SUPPLIED RECORDS below:

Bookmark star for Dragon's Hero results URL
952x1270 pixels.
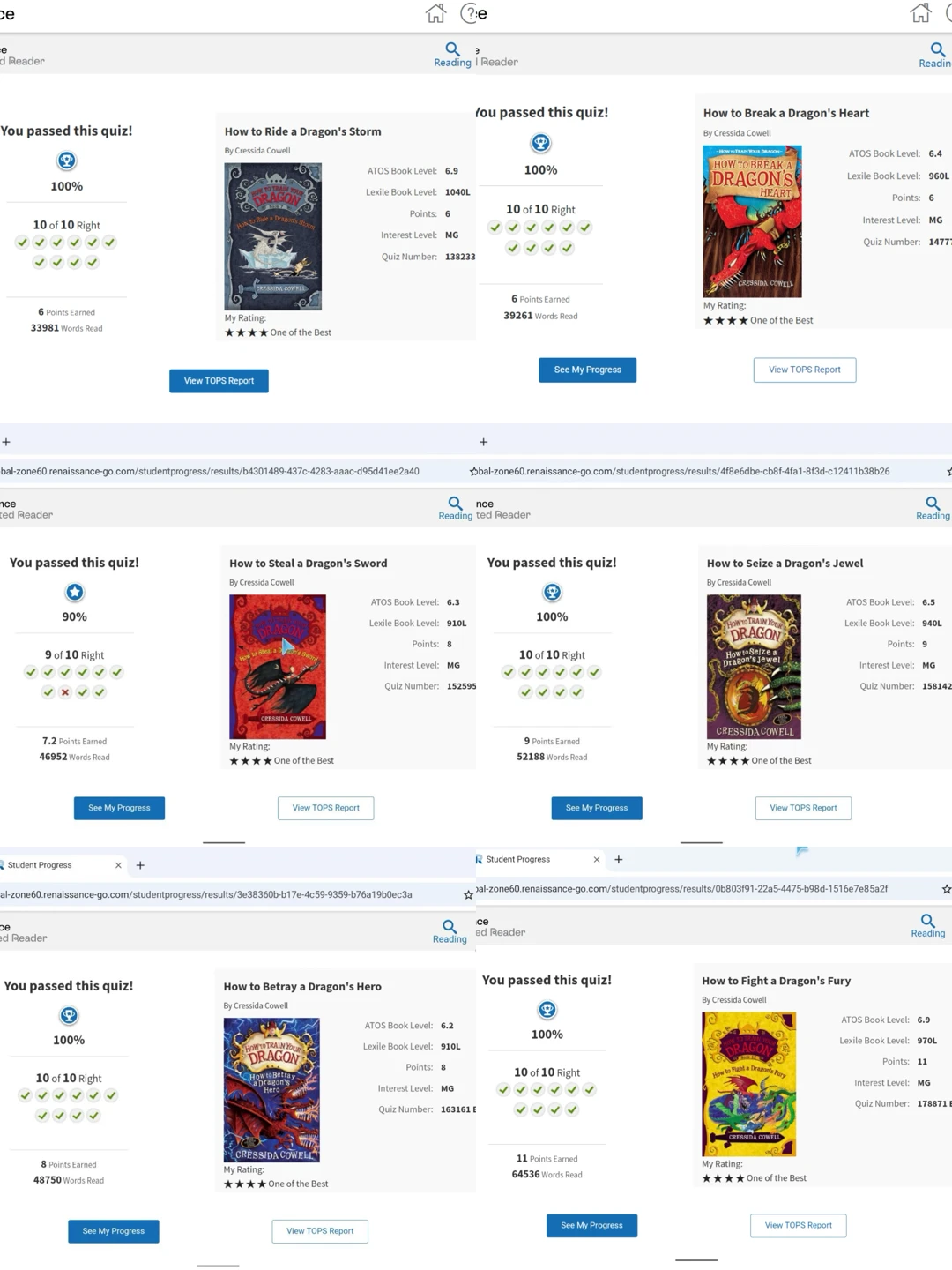(468, 894)
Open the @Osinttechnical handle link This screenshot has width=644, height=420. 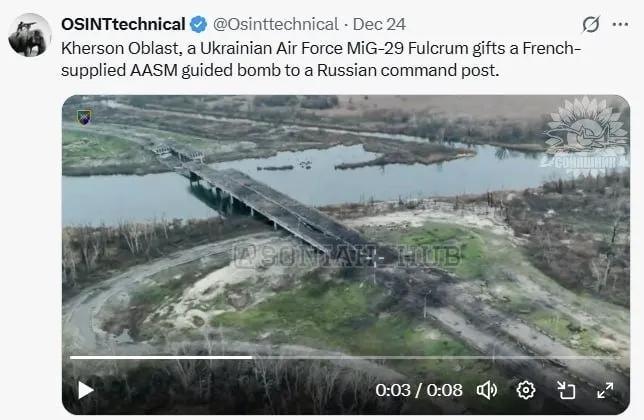click(276, 24)
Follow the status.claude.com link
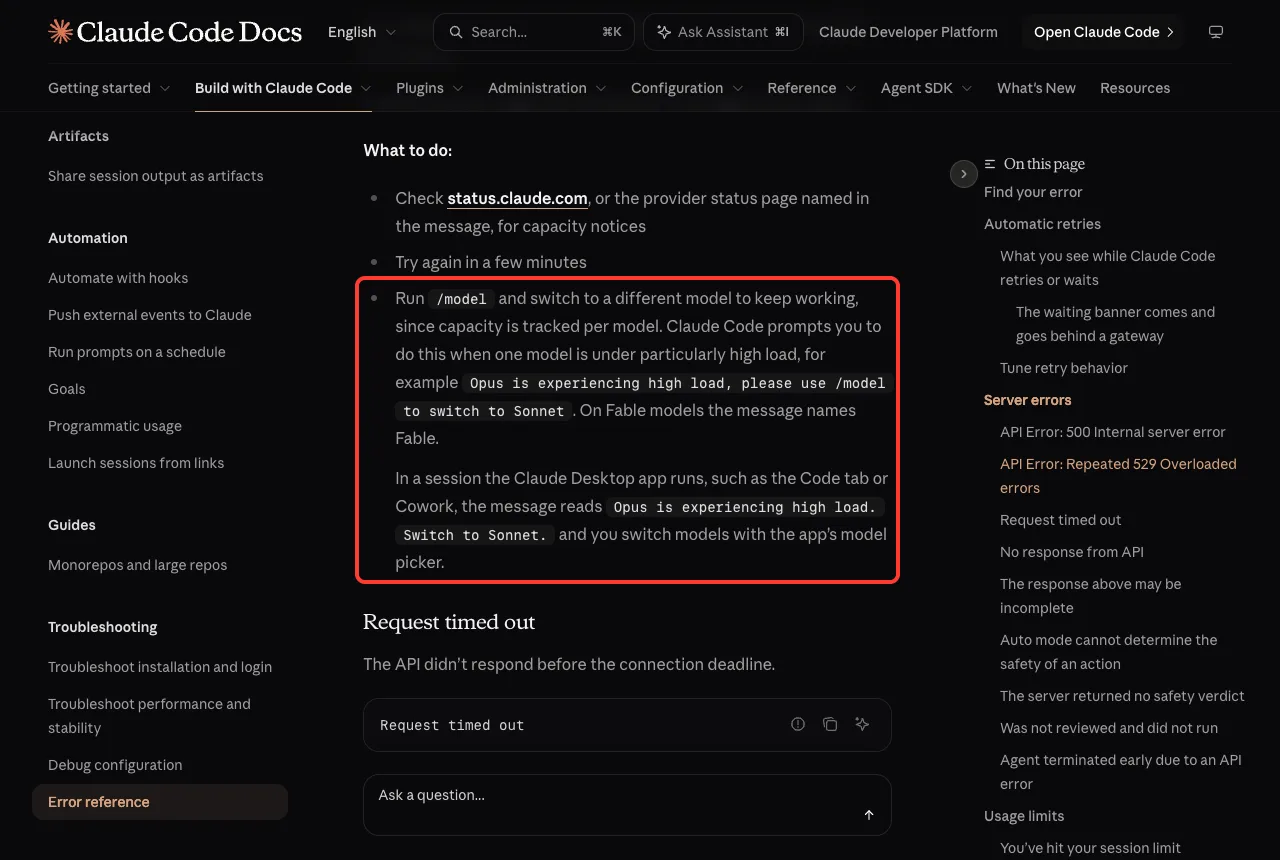Viewport: 1280px width, 860px height. tap(517, 198)
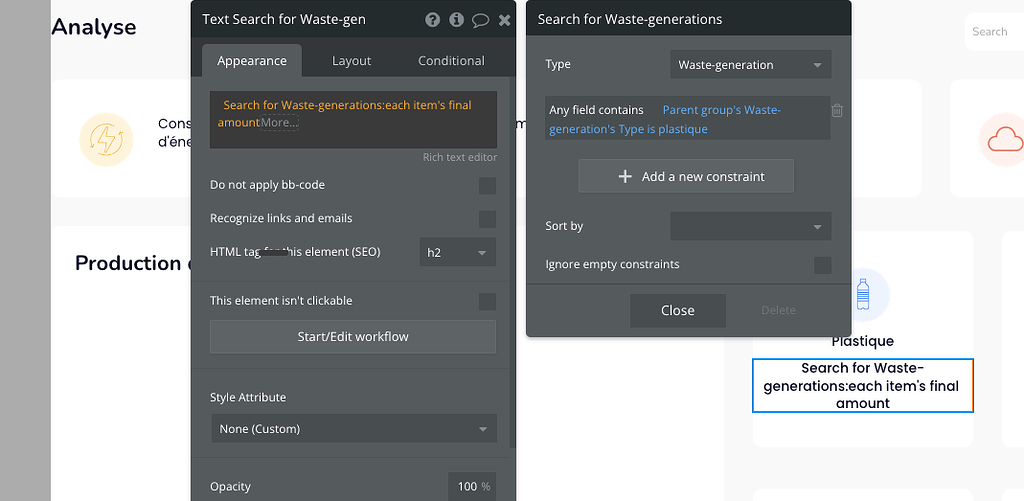Viewport: 1024px width, 501px height.
Task: Enable 'Do not apply bb-code' checkbox
Action: click(x=487, y=185)
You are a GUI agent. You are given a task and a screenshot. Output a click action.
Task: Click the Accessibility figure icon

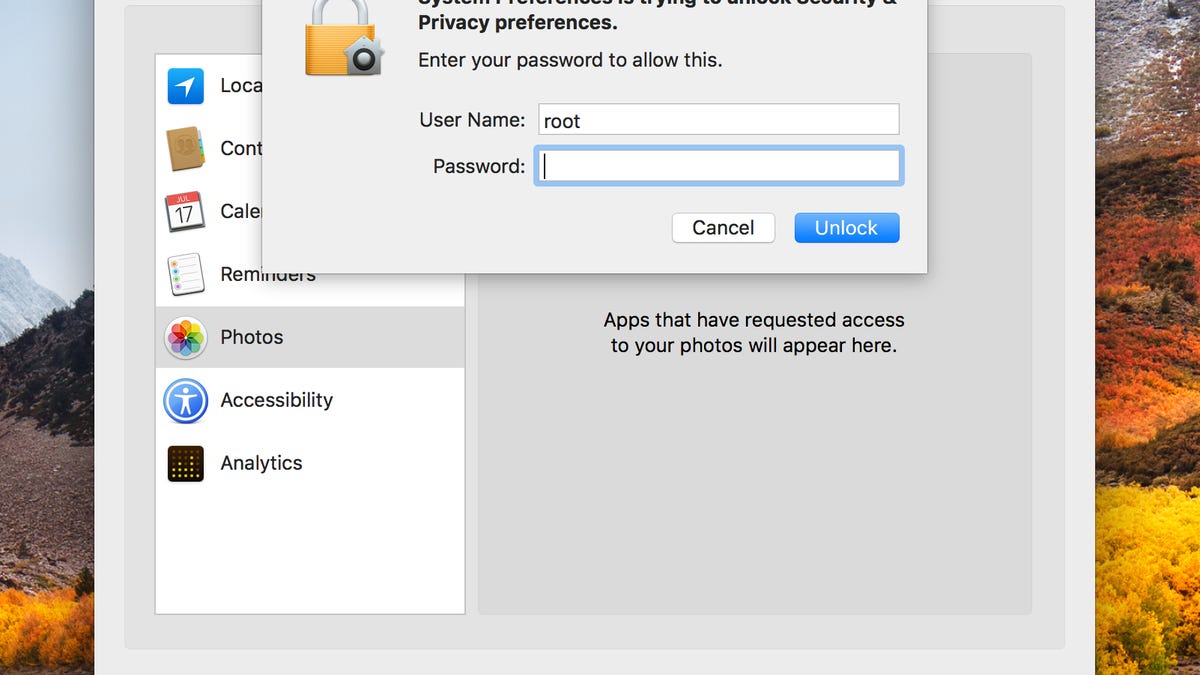point(185,401)
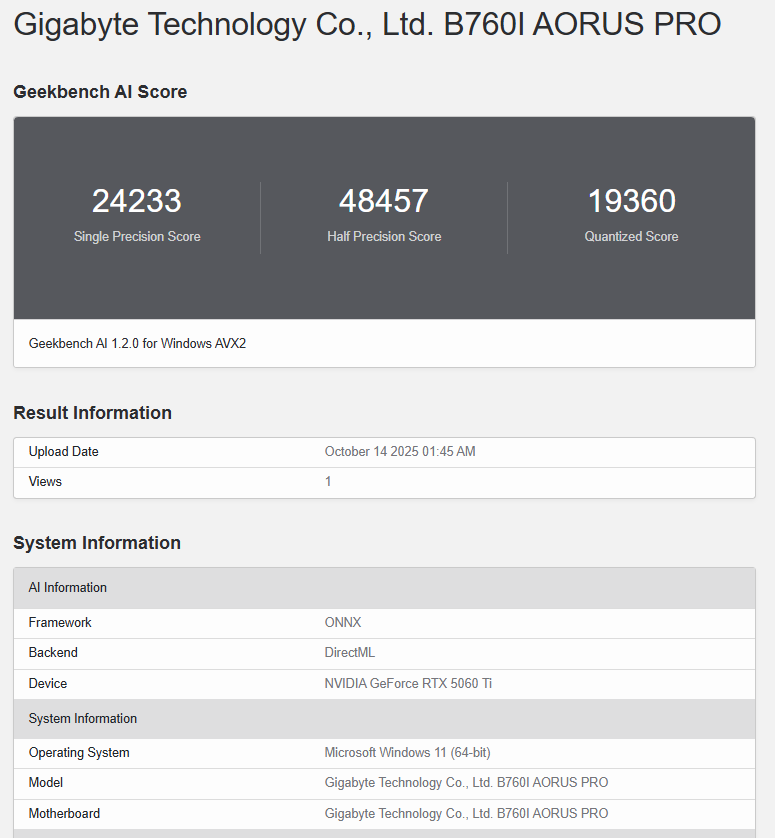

End of SUPPLIED RECORDS.

→ **TASK DIRECTIONS**
Exactly the lines from the one that contains "You are a GUI" through the last line of the records should be set down, and the pictures should be dropped.

→ **EXERCISE RESPONSE**
You are a GUI agent. You are given a task and a screenshot. Output a click action.
Task: Click the Accessibility figure icon

point(185,401)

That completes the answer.